Weakness: Although Databricks is used for some operational use cases, it is not optimized for traditional transactional workloads typically associated with operational relational DBMSs.

Visionary: MarkLogic

MarkLogic ranks in the middle of the pack for both vision and execution on Gartner’s Magic Quadrant. The San Carlos, Calif.-based company’s MarkLogic Data Hub Platform is offered in the cloud as the MarkLogic Data Hub Service and is available on AWS and Microsoft Azure. MarkLogic focuses on data management built around a transactional document store, as well as an integration hub which enables users to access data stored remotely through a universal index to reduce remote data movement through optimization of remote access.

Strength: By using its universal index to enable query and access optimization before retrieval of remote data, it reduces the amount of data that needs to be retrieved over lower-speed connections and improves performance.

Weakness: MarkLogic does not have widespread mind share. Gartner indicates that even customers with use cases for which MarkLogic would be a good fit are not aware of the company’s offering.

Visionary: Cloudera

Cloudera ranks among the middle of the group for vision on Gartner’s Magic Quadrant, and at the bottom for execution. The Palo Alto, Calif.-based company’s Cloudera Data Platform (CDP) includes independently available Cloudera Data Hub, Cloudera Data Warehouse and Cloudera Machine Learning cloud services focusing on operational and analytic uses. Recent investments have focused on delivering cloud-native services, enhancing operational DBMS capabilities, and innovating to combine the former Cloudera and Hortonworks offerings.

Strength: With 2,000 global customers, Cloudera has significant on-premises deployments of Cloudera and Hortonworks products. It continues to support and update these during the transition to its new CDP platform and the ongoing movement of customers to the cloud.

Weakness: The company’s compute and storage cloud-based pricing model is new to Cloudera on-premises customers.
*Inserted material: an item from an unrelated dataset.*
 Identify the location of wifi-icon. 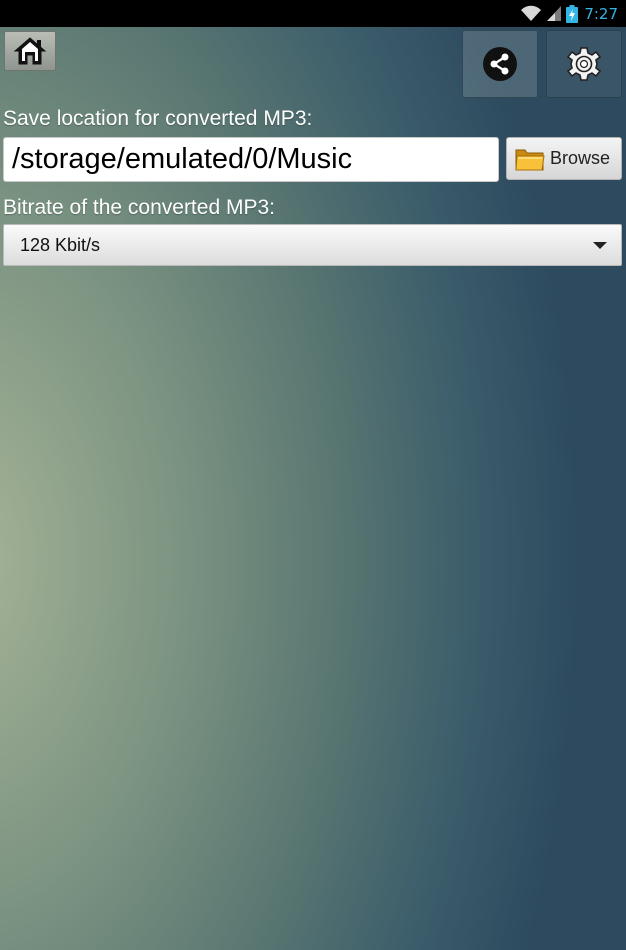
(532, 13).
Gartner’s said Cloudera clients up for contract renewals or new deployments complain about higher list prices for the Hortonworks Data Platform and additional variable pricing for computing and storage resources for larger nodes.

Niche Player: Tencent

Tencent ranks near the bottom for vision on Gartner’s Magic Quadrant and close to the middle of the pack for execution. The China-based technology and gaming giant offers TencentDB, a managed service that includes CynosDB, a distributed relational DBMS (RDBMS) compatible with MySQL and PostgreSQL; and TBase, which is Postgres-based with Oracle compatibility. It also includes MySQL, MongoDB, Redis, PostgreSQL, MariaDB and SQL Server for operational use cases. Tencent also offers TData Appliance hardware. Over 90 percent of Tencent’s business is done in Asia, primarily in China, although Tencent has hundreds of subsidiaries that use and sometimes remarket its DBMS products.

Strength: Replacing non-Chinese products is a growing strategy supported by the Chinese government. Western products, especially those of Oracle, are prime targets for Tencent to continue growth.
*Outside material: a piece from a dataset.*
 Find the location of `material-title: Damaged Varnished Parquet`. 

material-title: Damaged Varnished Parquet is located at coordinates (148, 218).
Weakness: Establishing itself outside of Asia will remain a struggle until the company expands visibility and tunes its messages and offerings to Western expectations.

Niche Player: Huawei

The giant Chinese technology conglomerate ranks last for both execution and vision on Gartner’s Magic Quadrant. Huawei’s GaussDB in a range of offerings. Relational DBMS offerings include GaussDB for MySQL, PostgreSQL and Data Warehouse Service. Nonrelational offerings include GaussDB for Mongo, Influx, Cassandra and Redis. All are available on the Huawei Cloud and Huawei Cloud Stack for on-premises deployment. Huawei is focused a hybrid stack that can accommodate the full range of data management use cases across cloud and on-premises environments.
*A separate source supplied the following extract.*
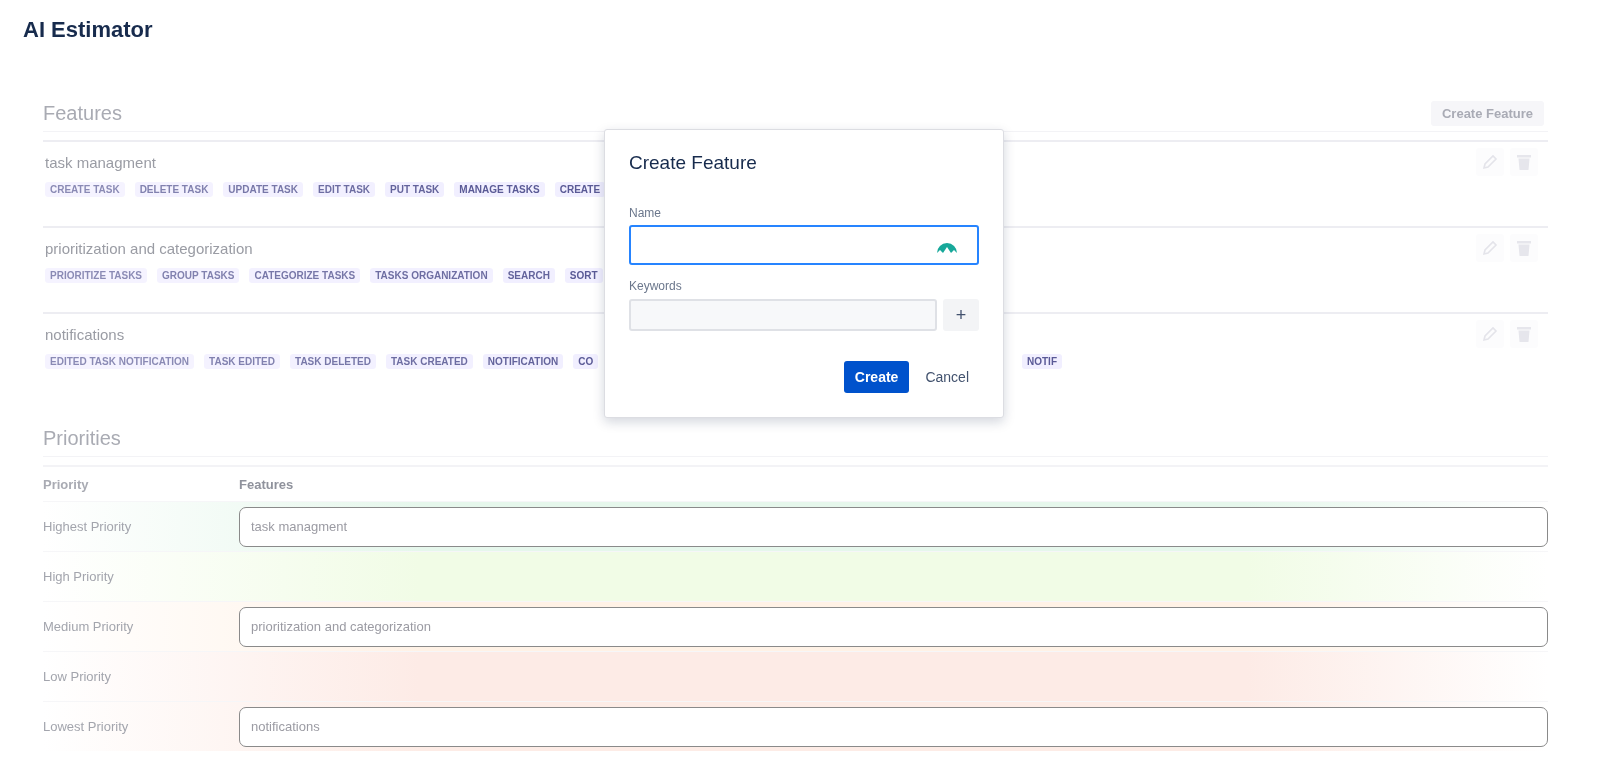 Image resolution: width=1615 pixels, height=766 pixels. Describe the element at coordinates (82, 438) in the screenshot. I see `section-heading: Priorities` at that location.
Strength: With Huawei focused mainly on China, the company has proven itself at scale as China-based deployments tend to operate on a large scale and require significant core capabilities.

Weakness: The geopolitical situation make it challenging for Huawei to market its products effectively in North America and Europe. Additionally, the English language pages of Huawei Cloud doesn’t cover GaussDB or some of the value-added components Huawei has built.